DATA FOR REVIEW Start Marker

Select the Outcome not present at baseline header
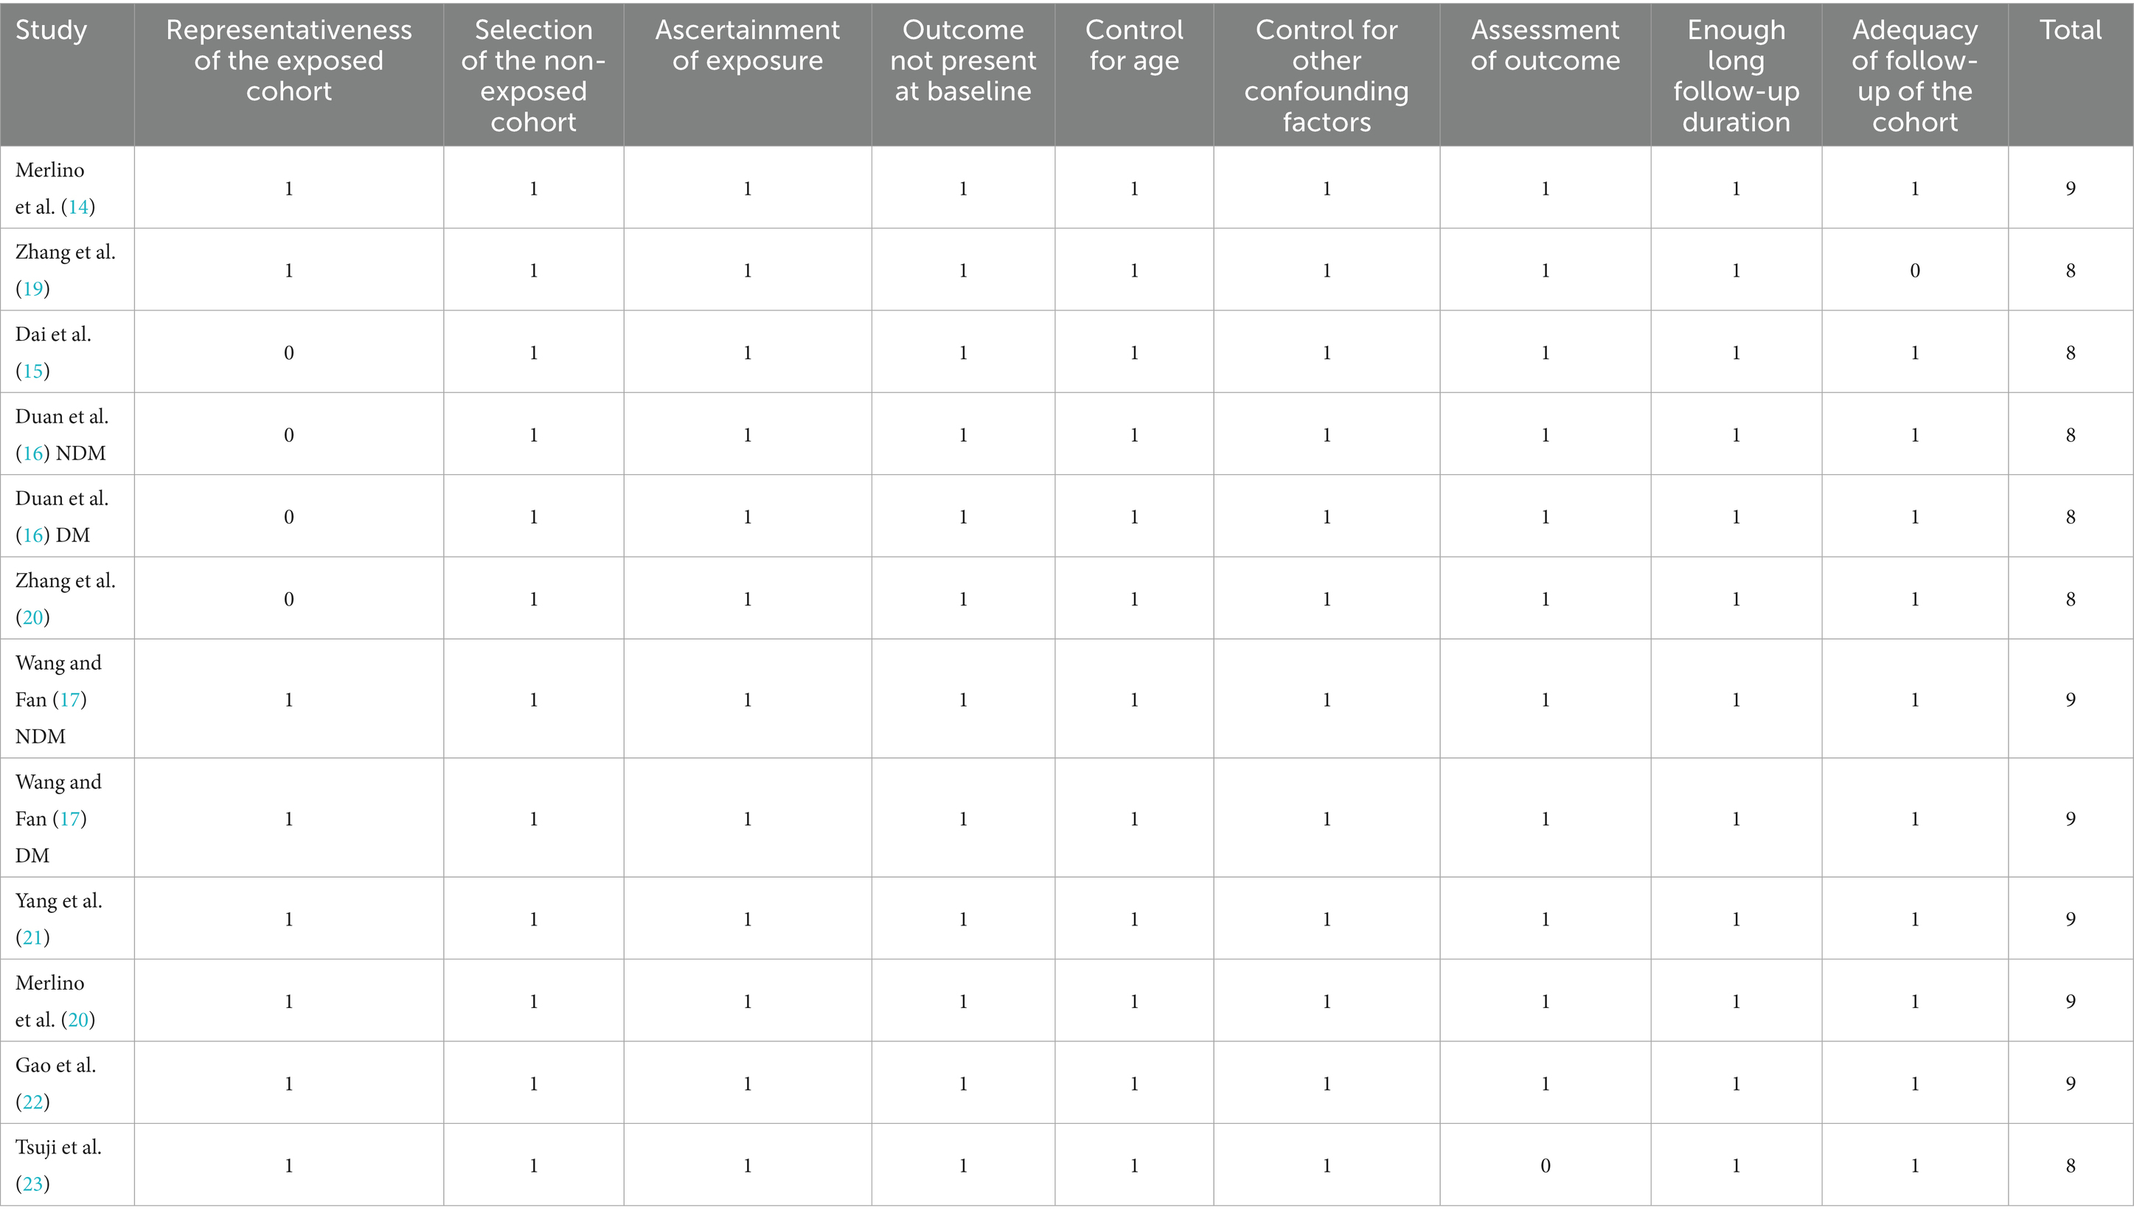The height and width of the screenshot is (1219, 2134). coord(963,60)
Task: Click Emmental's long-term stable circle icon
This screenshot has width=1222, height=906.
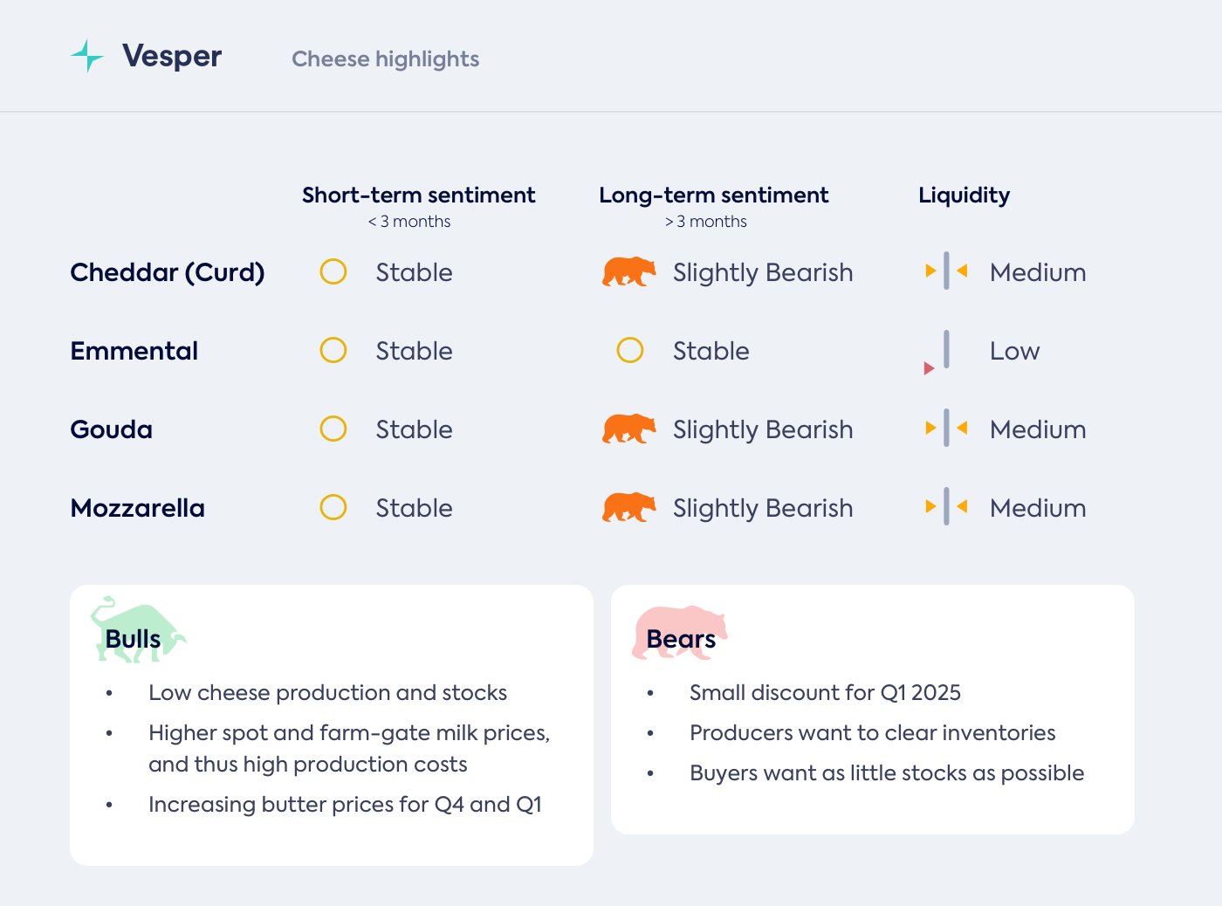Action: tap(630, 351)
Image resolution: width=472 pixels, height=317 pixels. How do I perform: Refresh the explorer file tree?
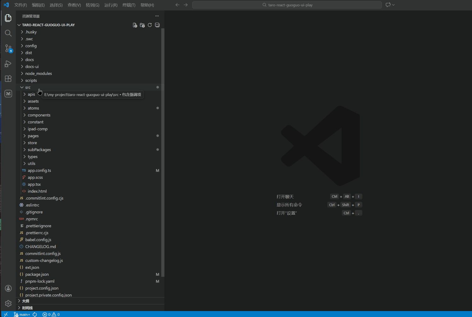click(150, 25)
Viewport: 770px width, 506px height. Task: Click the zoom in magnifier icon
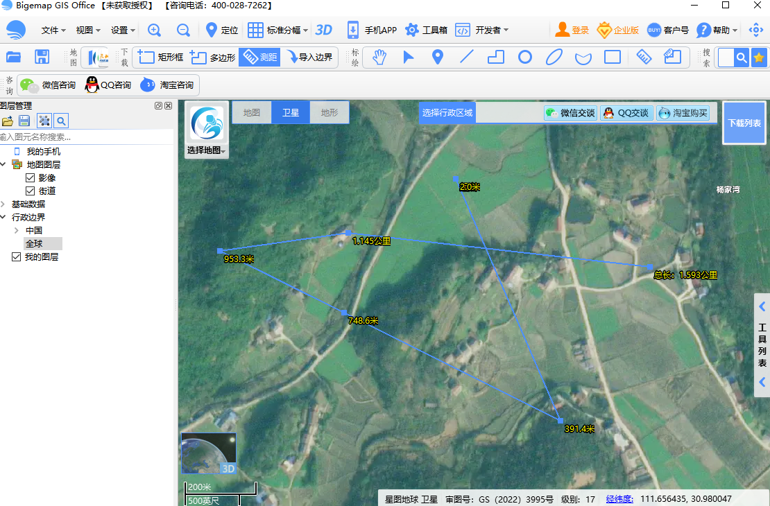click(154, 30)
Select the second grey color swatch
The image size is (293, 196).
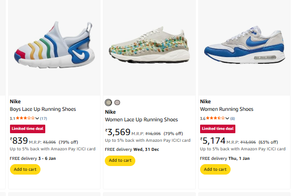(x=117, y=103)
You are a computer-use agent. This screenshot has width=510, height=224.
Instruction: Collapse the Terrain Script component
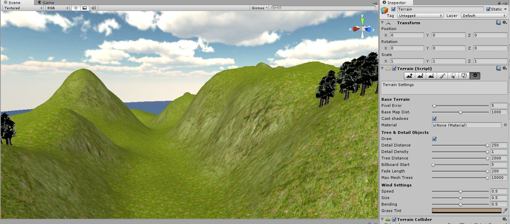(382, 68)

DATA FOR REVIEW End Marker

WHAT THE EXERCISE ASKS:
Keep the pictures out and repeat exactly the lines from the beginning of the data through the line that contains "You are a computer-use", both ends included.

RESULT:
Select the Outcome not present at baseline header
The height and width of the screenshot is (1219, 2134). coord(963,60)
Task: Click Emmental's long-term stable circle icon
This screenshot has width=1222, height=906.
Action: tap(630, 351)
Image resolution: width=472 pixels, height=317 pixels. How do I perform: Refresh the explorer file tree?
click(150, 25)
Viewport: 770px width, 506px height. Task: Click the zoom in magnifier icon
click(154, 30)
Select the second grey color swatch
The image size is (293, 196).
(x=117, y=103)
You are a computer-use agent. This screenshot has width=510, height=224.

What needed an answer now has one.